Task inputs
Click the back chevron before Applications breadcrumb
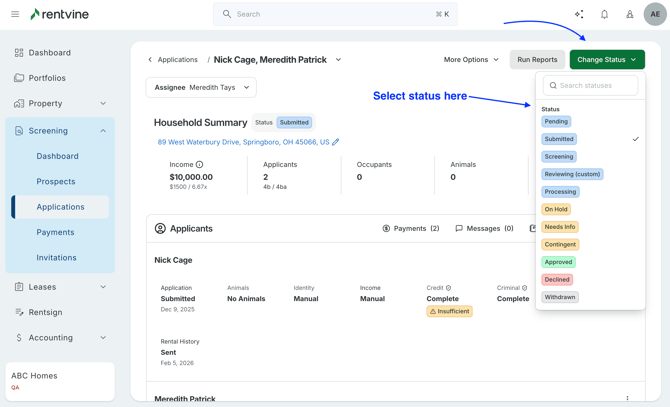670x407 pixels. pyautogui.click(x=150, y=60)
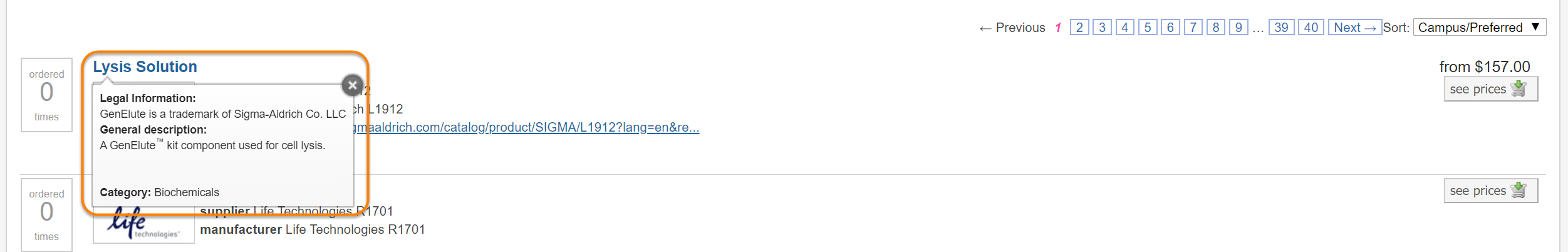The height and width of the screenshot is (252, 1568).
Task: Go to results page 4
Action: point(1124,28)
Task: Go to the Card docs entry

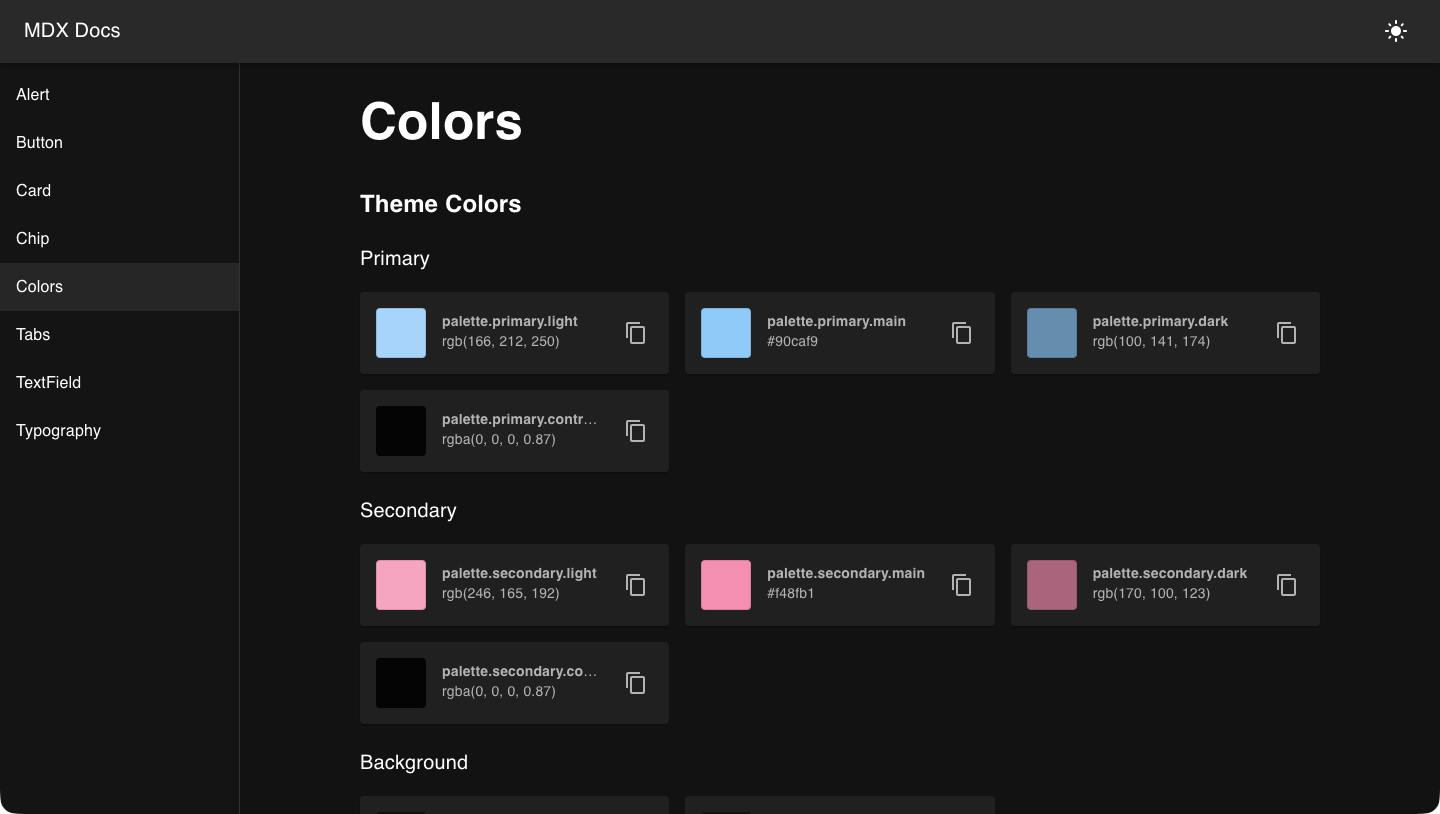Action: tap(33, 190)
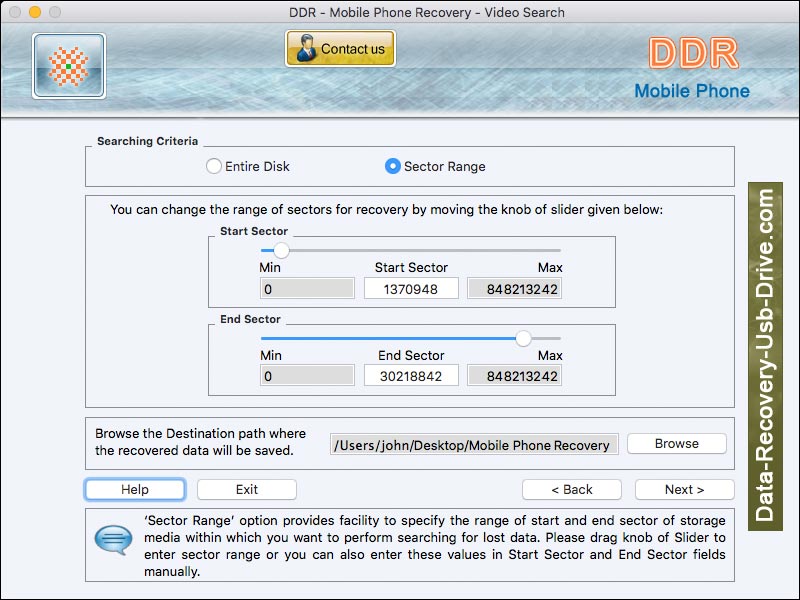
Task: Open the Contact us button
Action: 340,47
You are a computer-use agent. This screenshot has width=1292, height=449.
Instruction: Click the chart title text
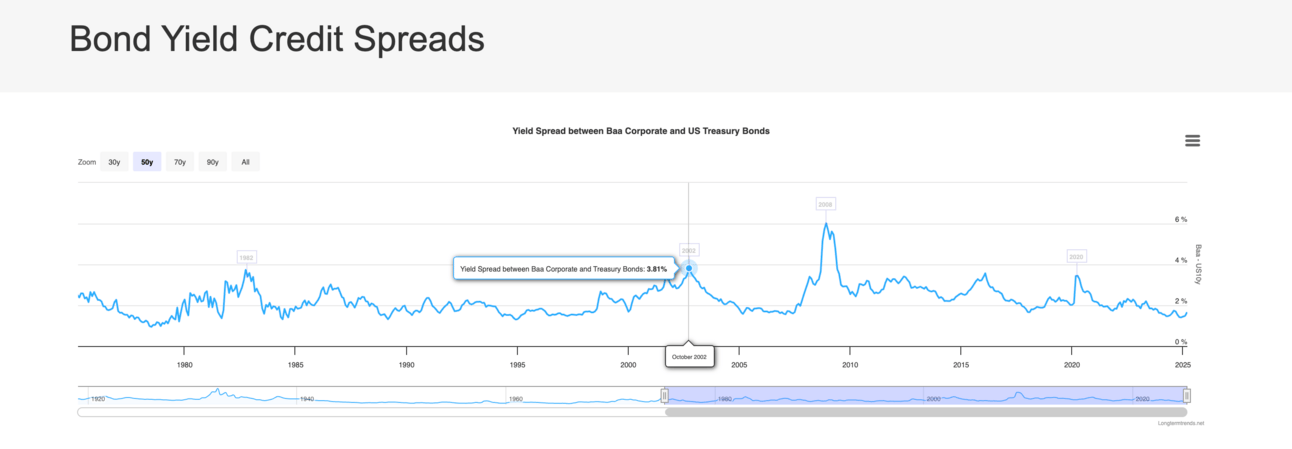(x=640, y=131)
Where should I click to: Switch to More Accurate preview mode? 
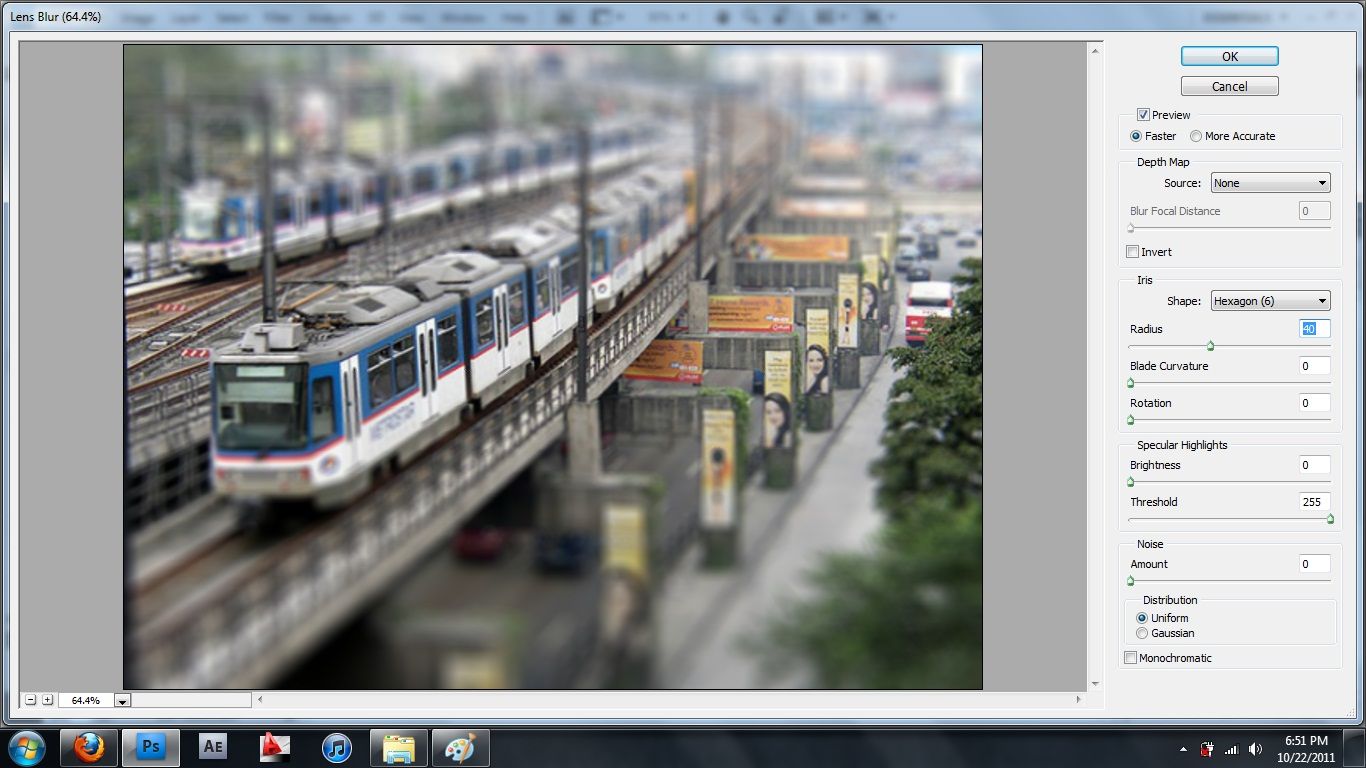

What is being asked
Quote, word for word and nothing more, every line from the line with "You are a computer-use" to the end of the entries, including both ends; skip any pictures.

Worked solution
You are a computer-use agent. This screenshot has width=1292, height=449.
Instruction: Click the chart title text
(x=640, y=131)
Where should I click to: Switch to More Accurate preview mode? 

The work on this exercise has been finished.